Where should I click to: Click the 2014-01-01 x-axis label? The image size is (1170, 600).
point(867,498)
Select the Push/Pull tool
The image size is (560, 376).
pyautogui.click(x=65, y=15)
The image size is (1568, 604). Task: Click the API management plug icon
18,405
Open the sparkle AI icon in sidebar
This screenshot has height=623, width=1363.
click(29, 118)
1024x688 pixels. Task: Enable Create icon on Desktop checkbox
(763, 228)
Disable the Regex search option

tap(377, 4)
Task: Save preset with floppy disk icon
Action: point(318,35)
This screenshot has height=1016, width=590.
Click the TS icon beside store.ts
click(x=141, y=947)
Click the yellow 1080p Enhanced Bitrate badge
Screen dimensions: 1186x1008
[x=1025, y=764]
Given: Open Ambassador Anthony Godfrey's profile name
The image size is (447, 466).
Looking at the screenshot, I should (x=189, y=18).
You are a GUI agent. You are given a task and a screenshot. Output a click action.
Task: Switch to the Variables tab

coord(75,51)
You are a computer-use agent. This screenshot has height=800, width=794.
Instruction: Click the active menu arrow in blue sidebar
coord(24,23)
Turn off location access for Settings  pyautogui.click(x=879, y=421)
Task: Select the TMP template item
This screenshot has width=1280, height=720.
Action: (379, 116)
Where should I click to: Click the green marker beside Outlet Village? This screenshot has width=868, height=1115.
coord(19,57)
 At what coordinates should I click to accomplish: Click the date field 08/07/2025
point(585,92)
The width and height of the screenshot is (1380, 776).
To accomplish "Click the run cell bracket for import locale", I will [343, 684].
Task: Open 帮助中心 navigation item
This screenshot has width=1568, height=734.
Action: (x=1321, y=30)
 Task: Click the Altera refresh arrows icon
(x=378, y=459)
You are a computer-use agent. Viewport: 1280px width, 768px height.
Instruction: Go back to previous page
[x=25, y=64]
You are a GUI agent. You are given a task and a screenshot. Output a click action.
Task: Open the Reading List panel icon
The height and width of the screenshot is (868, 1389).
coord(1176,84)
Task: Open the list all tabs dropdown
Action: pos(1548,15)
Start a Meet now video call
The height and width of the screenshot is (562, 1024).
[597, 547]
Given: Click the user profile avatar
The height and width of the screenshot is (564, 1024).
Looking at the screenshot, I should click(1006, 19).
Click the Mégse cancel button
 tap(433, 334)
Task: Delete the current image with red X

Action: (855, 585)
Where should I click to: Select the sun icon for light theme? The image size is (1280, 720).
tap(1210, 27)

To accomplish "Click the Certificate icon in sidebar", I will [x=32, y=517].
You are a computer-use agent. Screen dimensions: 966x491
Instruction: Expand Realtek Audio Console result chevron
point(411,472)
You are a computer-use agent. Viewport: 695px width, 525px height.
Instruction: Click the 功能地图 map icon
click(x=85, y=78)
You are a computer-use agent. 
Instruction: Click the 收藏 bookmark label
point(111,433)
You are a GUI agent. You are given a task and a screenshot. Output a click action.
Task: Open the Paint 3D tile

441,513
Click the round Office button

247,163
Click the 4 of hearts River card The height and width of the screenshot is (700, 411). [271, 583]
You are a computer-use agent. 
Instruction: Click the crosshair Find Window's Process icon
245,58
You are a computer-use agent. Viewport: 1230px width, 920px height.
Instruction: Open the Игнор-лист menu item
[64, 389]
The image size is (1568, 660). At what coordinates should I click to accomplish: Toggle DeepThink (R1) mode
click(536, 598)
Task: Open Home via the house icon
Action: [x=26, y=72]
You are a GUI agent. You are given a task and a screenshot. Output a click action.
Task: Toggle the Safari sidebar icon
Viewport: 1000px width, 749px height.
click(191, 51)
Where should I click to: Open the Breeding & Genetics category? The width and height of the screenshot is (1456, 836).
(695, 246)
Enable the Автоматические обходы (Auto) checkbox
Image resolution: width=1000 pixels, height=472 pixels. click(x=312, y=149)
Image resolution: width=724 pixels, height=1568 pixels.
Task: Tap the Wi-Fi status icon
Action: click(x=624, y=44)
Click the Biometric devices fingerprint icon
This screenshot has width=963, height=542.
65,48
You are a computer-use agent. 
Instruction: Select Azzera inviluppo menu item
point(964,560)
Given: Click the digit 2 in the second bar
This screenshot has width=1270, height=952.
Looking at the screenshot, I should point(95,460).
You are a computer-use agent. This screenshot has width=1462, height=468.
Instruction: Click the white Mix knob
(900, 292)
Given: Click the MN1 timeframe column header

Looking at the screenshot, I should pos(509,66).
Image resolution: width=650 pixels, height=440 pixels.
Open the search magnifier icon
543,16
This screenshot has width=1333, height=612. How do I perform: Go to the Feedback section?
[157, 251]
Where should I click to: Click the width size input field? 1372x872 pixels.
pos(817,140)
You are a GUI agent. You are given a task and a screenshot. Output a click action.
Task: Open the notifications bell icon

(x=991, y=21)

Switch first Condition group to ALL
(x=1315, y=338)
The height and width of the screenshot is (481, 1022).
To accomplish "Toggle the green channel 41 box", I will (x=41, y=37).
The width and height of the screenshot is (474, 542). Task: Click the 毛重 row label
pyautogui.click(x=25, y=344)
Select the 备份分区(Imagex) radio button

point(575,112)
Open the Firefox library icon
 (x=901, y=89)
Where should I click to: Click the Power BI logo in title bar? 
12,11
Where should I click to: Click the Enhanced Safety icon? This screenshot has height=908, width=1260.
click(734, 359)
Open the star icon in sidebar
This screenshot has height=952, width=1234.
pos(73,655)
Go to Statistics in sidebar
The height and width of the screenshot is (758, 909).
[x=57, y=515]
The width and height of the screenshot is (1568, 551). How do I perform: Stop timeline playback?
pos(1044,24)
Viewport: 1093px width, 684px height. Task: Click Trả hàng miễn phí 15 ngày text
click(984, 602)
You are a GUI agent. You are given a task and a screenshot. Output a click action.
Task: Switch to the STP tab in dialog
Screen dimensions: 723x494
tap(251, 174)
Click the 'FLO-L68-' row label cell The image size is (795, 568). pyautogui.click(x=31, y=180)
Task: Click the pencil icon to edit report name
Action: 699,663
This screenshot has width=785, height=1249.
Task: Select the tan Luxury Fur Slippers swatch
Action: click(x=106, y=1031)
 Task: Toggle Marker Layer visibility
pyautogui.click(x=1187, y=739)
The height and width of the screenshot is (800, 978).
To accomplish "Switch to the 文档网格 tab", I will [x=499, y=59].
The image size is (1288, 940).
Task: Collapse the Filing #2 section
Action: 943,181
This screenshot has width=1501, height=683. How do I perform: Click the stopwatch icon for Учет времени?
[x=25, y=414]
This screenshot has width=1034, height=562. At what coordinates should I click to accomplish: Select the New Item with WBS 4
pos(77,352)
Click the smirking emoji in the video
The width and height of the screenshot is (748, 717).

···

Where the word "profile" is present in a line of the listing, copy that line.

Given: Open Ambassador Anthony Godfrey's profile name
Given: Click the user profile avatar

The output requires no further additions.